Renting worked for me. Renting was “accommodation as a service.” I like most things “as a service.” Let someone else deal with the heavy lifting while I live my life. It’s especially good in countries around Europe and some other places where there’s rent control and multi-generational tenancy agreements. More of that! It just seems a better model for city living, and I would only ever live in a city. Although I can understand the appeal for those who want to own a house in the country, especially those who enjoy working on the house too. That’s different, that’s a hobby/passion/pastime.

As many suggested, I could have bought property purely for investment purposes. Rented it out, become a landlord. I’ve known some great landlords, so no offence — but no. It just sounds wrong. Time Lord? Sure. Landlord, no way. Also it feels strange to have people living in a place and considering it their home… except it’s really mine… no, really the bank owns it. What a weird game. The banks own most people’s homes. It’s all bonkers.

So a few years went by. My income and savings grew. I put them in index funds and suchlike. Boring slow growth instruments. I’d learned about all that too. No speculating or day trading for me. I kept a hefty portion “liquid”, waiting. In case I woke up one morning having had the dream of home ownership, running to the local estate agents in my paisley pyjamas and slippers waving a wad of cash. It didn’t happen.

Then in April 2022 I stopped working. Or rather I stopped doing paid work, my income went to 0. Not forever, just for a while. I went off travelling and a portion of that liquid chunk came in handy, just being there “on tap.” I’m sure by this point, even if I had bought a place I’d still have been able to go off travelling. But I’d have needed to keep up with the mortgage payments, which I could have covered from my savings. So I’d be more invested in property than in stock funds. I won’t work out which is better here, but suffice to say I’m happy with my choices.

Except, being back in the UK now, I didn’t get to come back to “my place.” Technically homeless. If I’d had a place maybe there would have been tenants living in it? In any case, I’m thinking of renting again but hedging my bets, so short term to begin with.

Thoughts of home ownership are creeping back in, at least having a “base.” Somewhere I can come back to now and then. I love my autonomy and freedom but being this untethered isn’t healthy or sustainable. So I’m starting to understand a little of the appeal of ownership. This is economics, if serviced short term lets were plentiful and closer to local rental prices then I’d be perfectly happy doing that. Unfortunately Airbnbs and similar cost over three times as much as what I was paying in rent for the flat in Pimlico before I left.

So maybe having a fallback, or a “bolthole” would be a good idea. Parts of the UK where a small one bedroom or studio are cheap enough for me to buy with cash. Contingency planning for an older me so I have somewhere to live if all else fails. My mother lives in a council house and when she dies the council will reabsorb it. There is the option to buy that too, through the Right to Buy scheme. But I’d rather not be a part of the problem of destroying the pool of available social housing in this country.
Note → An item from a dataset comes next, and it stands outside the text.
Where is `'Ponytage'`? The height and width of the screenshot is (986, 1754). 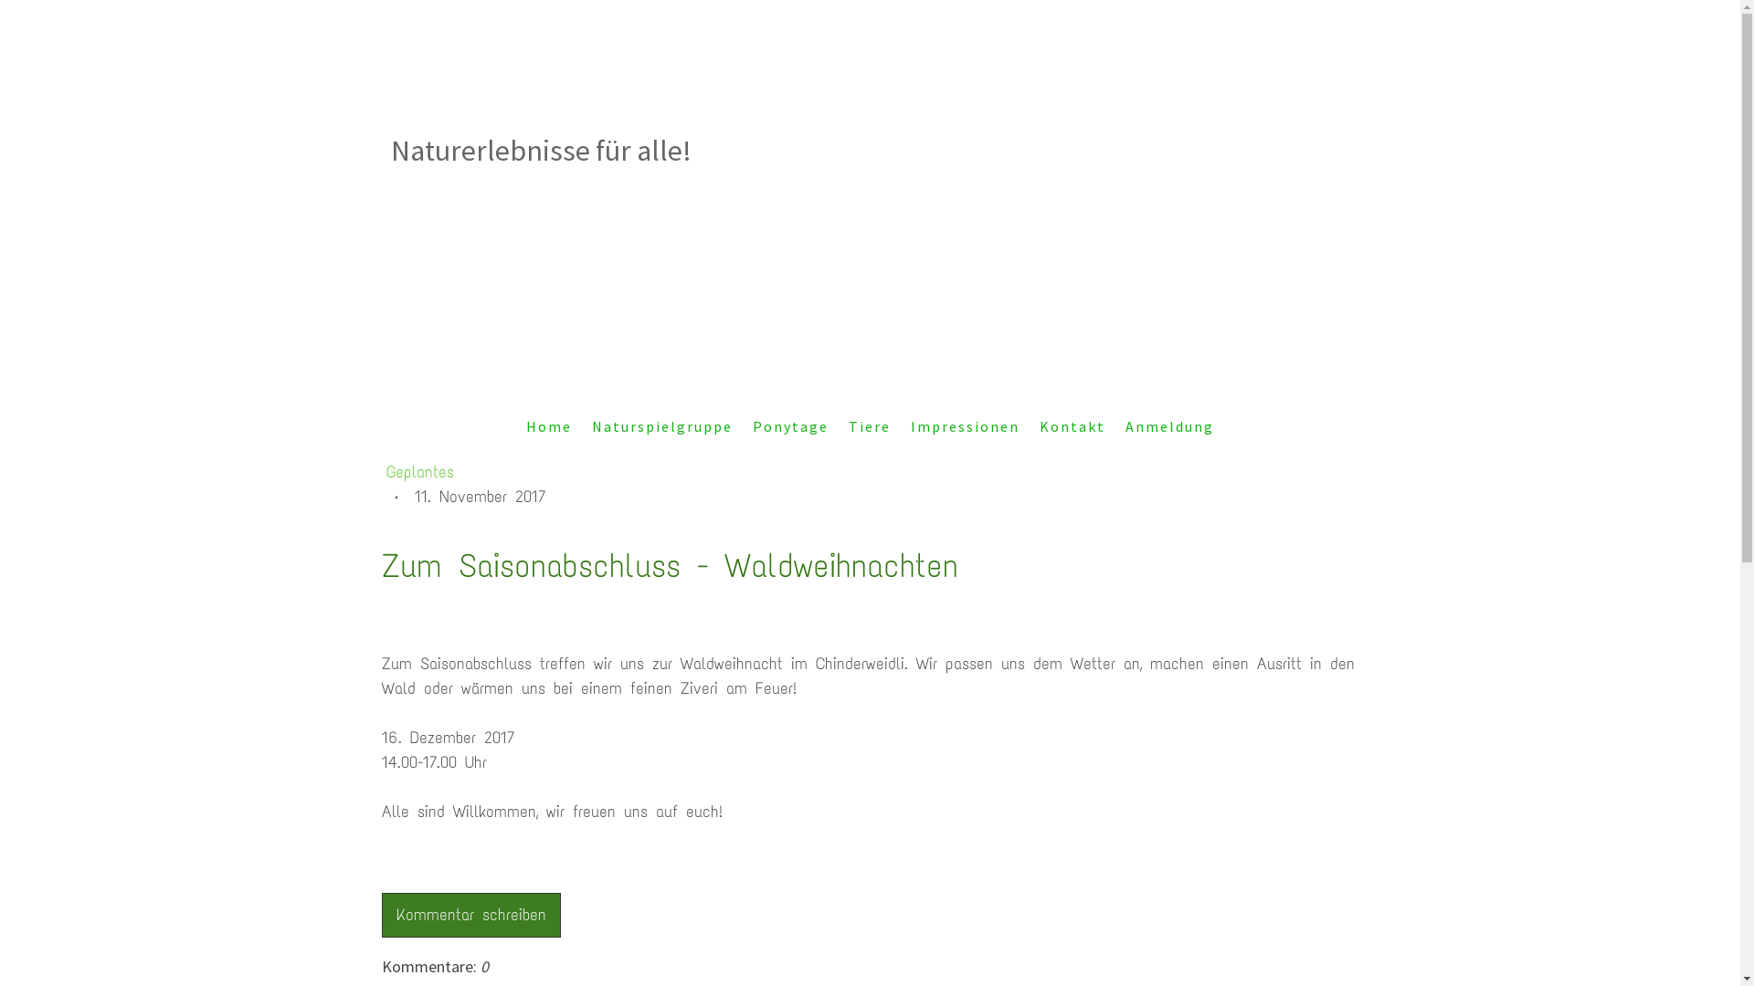 'Ponytage' is located at coordinates (790, 426).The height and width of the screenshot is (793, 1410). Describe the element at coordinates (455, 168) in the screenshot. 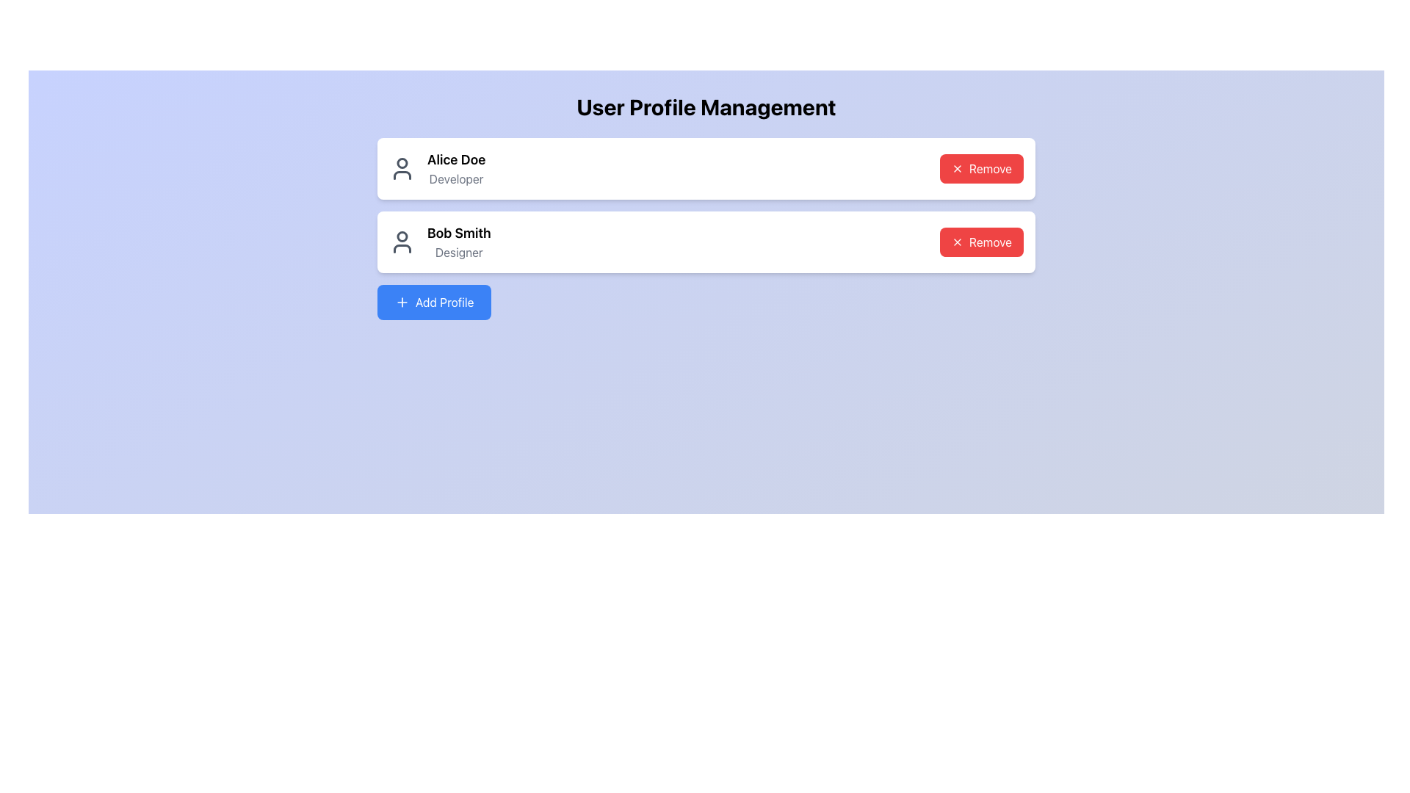

I see `name and role designation displayed in the text block located within the first profile card under 'User Profile Management', positioned to the right of the user icon` at that location.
Well I guess I’m at a point where I need to make some decisions. That thing about being a “proper grown up” those people mentioned a few lifetimes ago.

Still haven’t worked through the guilt either. A sort of “survivor guilt” of having “made it”, being “lucky” enough to be in the position that many dream of — of being able to buy a home. I very much keep my mouth shut when friends talk about their mortgage troubles.

Also “buying a home” sounds wrong. You “make a home.”

This all feels like a very “me” problem. It’s a legitimate problem but also feels silly when viewed through the lens of “regular people.”

I’m not regular people. Sorry.

Maybe I’ll just go live on a tiny island.